Valley denizens responded positively to the march, Laskin says. “A woman stopped one day with oranges and papayas in her truck and gave us fruit, invited us to her home for chile rellenos. Another woman followed us for three days, bringing water. That’s why I think it was right to choose the Central Valley to have this march.”

By the time marchers arrived in the northern delta region, they had passed by one source of California’s budgetary woes – prisons. Chowchilla is the site of two prisons: One with a $125 million budget and the other a $153 million. To the south, Corcoran’s two prisons have $270 million and $230 million budgets.

Despite the jobs in the two facilities, Corcoran has much higher unemployment than the state’s average – 19 percent. The prison budgets dwarf those of schools or city services. The budget for schools last year was $29 million – a twentieth of the budgets of the two penitentiaries. Yet for all the promise of jobs, the prisons don’t help much to alleviate joblessness in rural California.

Unlock economic recovery with the key of public education

JENN LASKIN says Watsonville now has seven school nurses for 19,000 students, and has cut school psychologists and counselors, music and art. “Sports have become pay to play,” she says, “which means that talented students who don’t have the money lose the opportunity. That cuts off yet another pathway to college.”

Next year K-12 classes will have 28 students.  “We’re loading to the max. Kindergarten classes are super crowded, and one student told me, ‘we can’t even fit on the rug anymore.’”

In the San Joaquin Valley Laskin talked with many teachers who have received pink slips. “I spoke with one teacher who worked three jobs to put herself through school. She’s in her second year, which means she will have no due process rights in layoffs until the first day of next year. So she’s being laid off this year. Her family’s lived in McFarland for five generations, and her father has been a custodian for the district there for 23 years. Without a job there won’t be anything to keep her in the community where she grew up. The closest place to look for work is Bakersfield, where they just issued 200 pink slips, and many highly qualified teachers are fighting for the same job.”

Jim Miller says the community colleges are serving more than 200,000 students they don’t receive funding for and scores of part-time instructors have been laid off.

“My job is to serve our students and I’m unable to do this. Community colleges are the most accessible door of opportunity for working class students and communities of color in California. We’re witnessing the destruction of the California dream in regard to education. It’s a race to the bottom in every way.”

Join those who evolve from apathy to hope

JIM MILLER is proud of the impact the events of the march had on his students. “They’re educating themselves. They have a remarkable understanding of what’s going on. It’s inspiring to see how sharp they’ve become on arcane matters, like split roll tax and oil extraction tax. I think that’s a hopeful sign.”

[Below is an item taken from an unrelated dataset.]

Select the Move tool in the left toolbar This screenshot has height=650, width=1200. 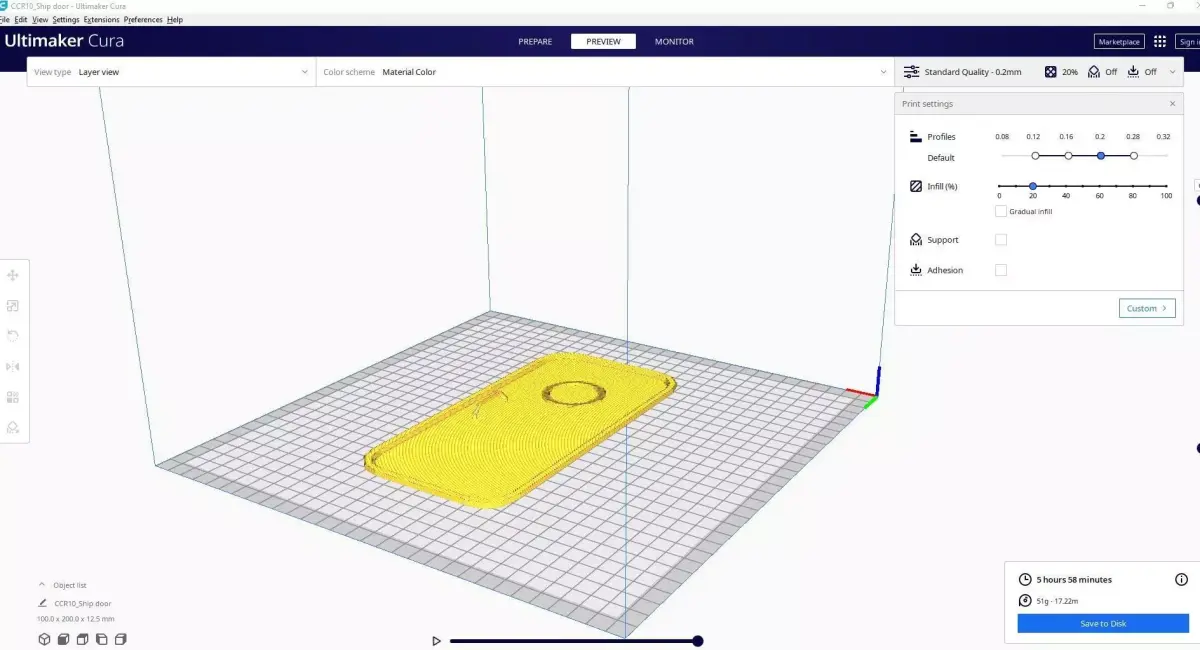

That hope was borne out in the final mile to the state Capitol on April 21, when the six marchers were joined by nearly 10,000 supporters: school and college employees, students of all ages, parents, home healthcare workers and their patients, social and mental health workers, police officers, firefighters, probation officers, members of the clergy, and community activists. AFT President Randi Weingarten made the trip from Washington D.C. to support the march and call for restoration of public services in California.

As he walked up the Central Valley to Sacramento, David Lyell, the substitute teacher from Los Angeles, talked with other teachers on the way. “They told us they’d gotten into education because they wanted to make a difference in the lives of children, but that with the budget cuts, they’re not able to do it,” he recalls.

Lyell once considered himself an apathetic person. “I know there’s a lot of apathy out there, and I used to be apathetic myself,” he said. “But I believe now we can make a difference by organizing and working together. This is an amazing opportunity.”